La Mosquée de Paris a-t-elle collaboré avec l’occupant et le régime de Pétain ?

Benjamin Stora : Comme l’ensemble des institutions françaises de l’époque, la Mosquée de Paris a collaboré avec le régime de Pétain et les autorités allemandes. Mais, individuellement, certains membres de la Mosquée ont refusé la politique du pouvoir en place.

A contrario, certains Maghrébins ont-ils été résistants ?

Benjamin Stora : On retrouve des ouvriers maghrébins, surtout algériens, dans la Résistance par l’intermédiaire de leur engagement politique antérieur. En 1936, beaucoup d’entre eux ont participé aux manifestations du Front Populaire dans les usines. A cette époque, la fraternité politique s’est nouée autour des grèves ouvrières et certains ouvriers maghrébins deviennent solidaires de leurs camarades français qui s’engagent dans la Résistance. 
Mais cela reste difficile pour eux d’agir car ces "hommes invisibles" sont exclus sur tous les plans. On les voit dans la Résistance, surtout dans les syndicats et les organisations clandestines, à partir de 1942-43. Il faut savoir que la majorité des Algériens engagés politiquement sont des militants nationalistes : ils suivent Messali Hadj, leur grand leader, qui a refusé la collaboration avec l’Allemagne et a été condamné en 1941 au bagne et à la confiscation de tous ses biens par le régime de Vichy. Mais il existe néanmoins une forte minorité favorable à la collaboration, qui croit dans les promesses allemandes de libération de l’Algérie.

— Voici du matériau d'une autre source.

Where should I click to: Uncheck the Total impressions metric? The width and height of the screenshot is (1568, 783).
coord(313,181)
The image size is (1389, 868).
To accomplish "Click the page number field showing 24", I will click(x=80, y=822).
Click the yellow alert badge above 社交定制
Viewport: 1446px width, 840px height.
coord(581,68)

La Mosquée de Paris délivrait-elle vraiment des attestations d’appartenance à l’Islam pour protéger les Juifs ?

Benjamin Stora : Il n’y a pas eu de décision centralisée de la Mosquée de Paris délivrant de façon systématique et massive ce type d’attestations. Mais il y a eu des cas isolés, essentiellement à la demande de Juifs sépharades, qui parlaient l’arabe et habitaient Paris. Certains d’entre eux, pour éviter de se faire rafler, se sont fait passer pour des Musulmans puisqu’ils étaient circoncis et s’exprimaient en arabe lorsqu’ils étaient interpellés par la police. Il leur était donc facile de se faire passer pour ce qu’on appelait à l’époque des Mahométans, selon  l’expression utilisée par les Allemands. Le cas le plus célèbre, évoqué dans le film, est celui du chanteur Salim Hallali, inspiré d’une histoire vraie. Ce chanteur de musique andalouse a été de la sorte protégé pendant cette période là.

Pouvez-vous nous parler des cabarets de musique orientale qui existaient à Paris à cette époque ?  

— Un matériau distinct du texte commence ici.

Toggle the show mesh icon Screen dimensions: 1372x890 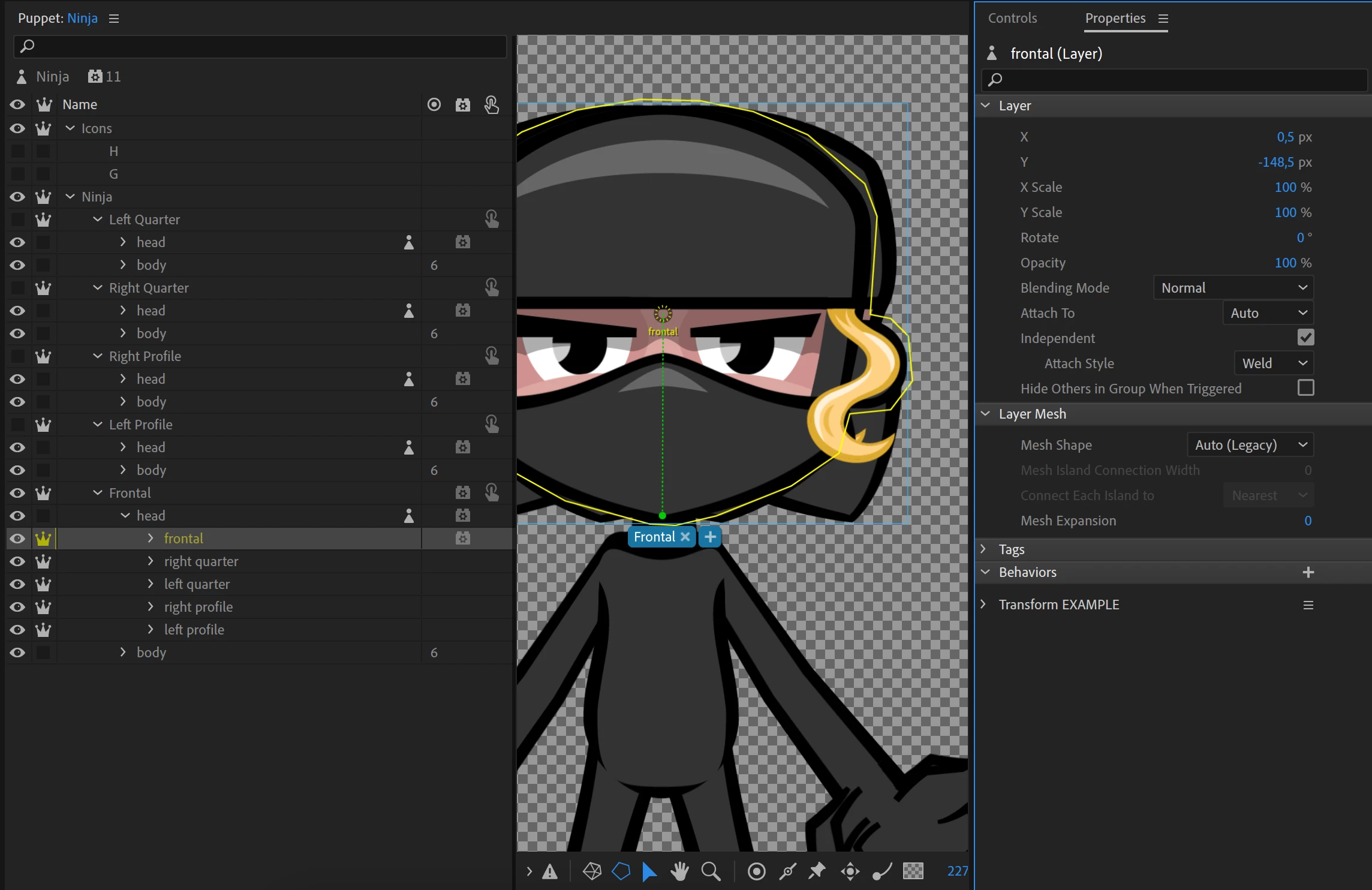click(592, 871)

Benjamin Stora : Ils ont commencé à exister à la fin des années 1930 et correspondaient à une mode pour l’exotisme née après l’Exposition coloniale de 1931-1932. On avait vu apparaître ce qu’on appelait à l’époque l’Art Nègre et par extension la musique orientale, à la limite de la folklorisation : les chanteurs venaient d’outre-mer et ont donné naissance aux cabarets orientaux à partir de la fin des années 30. Ils se sont interrompus pendant la guerre, mais ont été préservés dans le cadre de la Mosquée de Paris, qui était un des derniers lieux de production de musique orientale pendant l’Occupation. Et cette vague de cabarets a repris de l’ampleur après la guerre : entre 1945 et 1950, de nombreux cabarets ont ainsi vu le jour à Paris, notamment rue de la Huchette.

Qui était Si Kaddour Ben Ghabrit, qu’incarne Michael Lonsdale ? 

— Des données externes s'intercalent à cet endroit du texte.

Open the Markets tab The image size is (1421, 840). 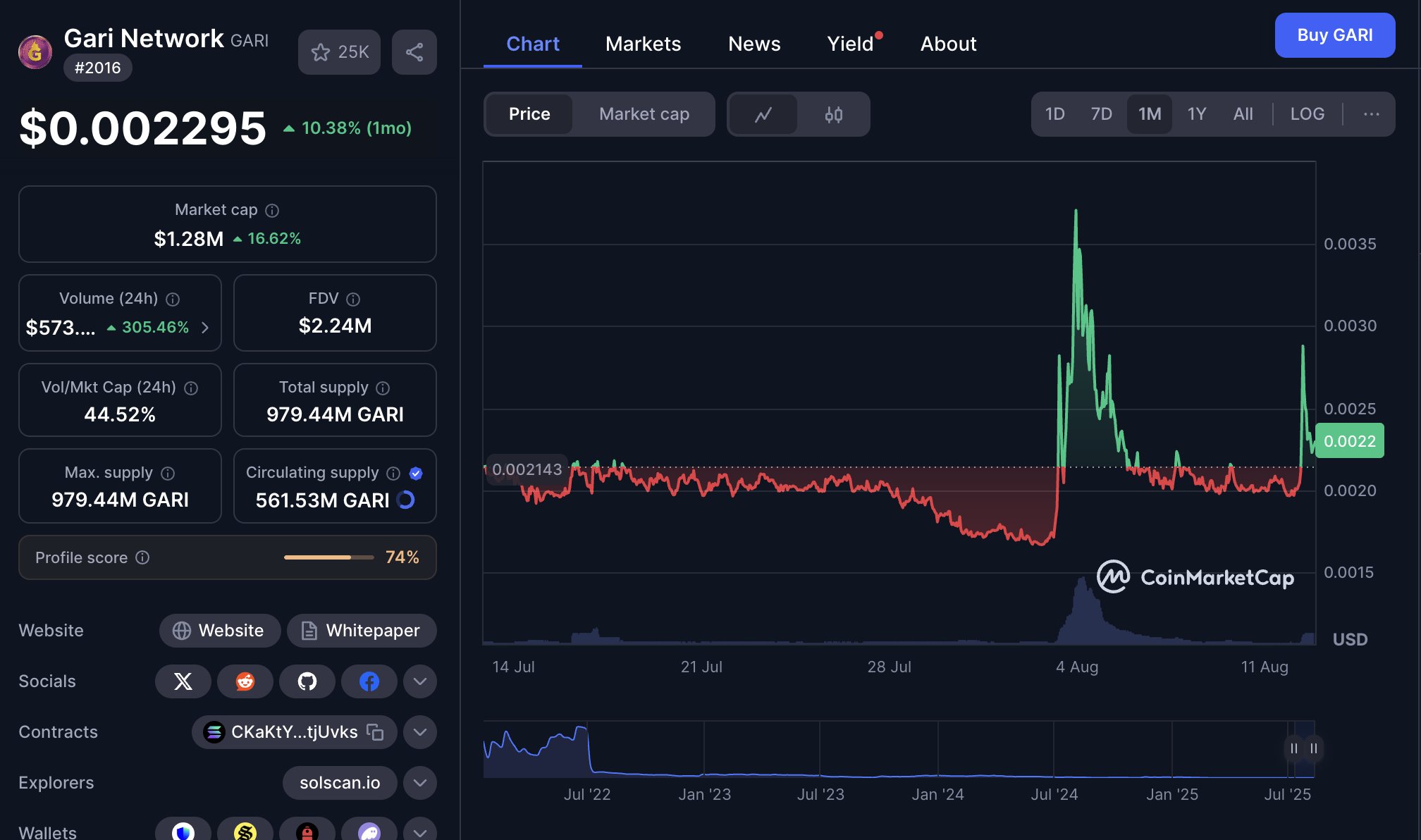tap(643, 44)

Benjamin Stora : C’est un personnage emblématique de la France de cette époque-là, qui se trouvait dans une grande ambiguïté, proche à la fois des autorités françaises pétainistes et collaborationnistes, et proche du Sultan du Maroc, qui protégeait les Juifs à cette époque et avait refusé de les livrer aux autorités de Vichy. 
Au moment du débarquement anglo-américain au Maghreb, en novembre 1942, Ben Ghabrit est coincé par les autorités allemandes qui le pressent de rompre ses liens avec le Sultan et de collaborer franchement. Il est obligé de se soumettre. C’est un exercice d’équilibriste extrêmement compliqué. Après la guerre, il sera décoré de la médaille de la Résistance et restera à la tête de la Mosquée de Paris jusqu’à sa mort en 1954.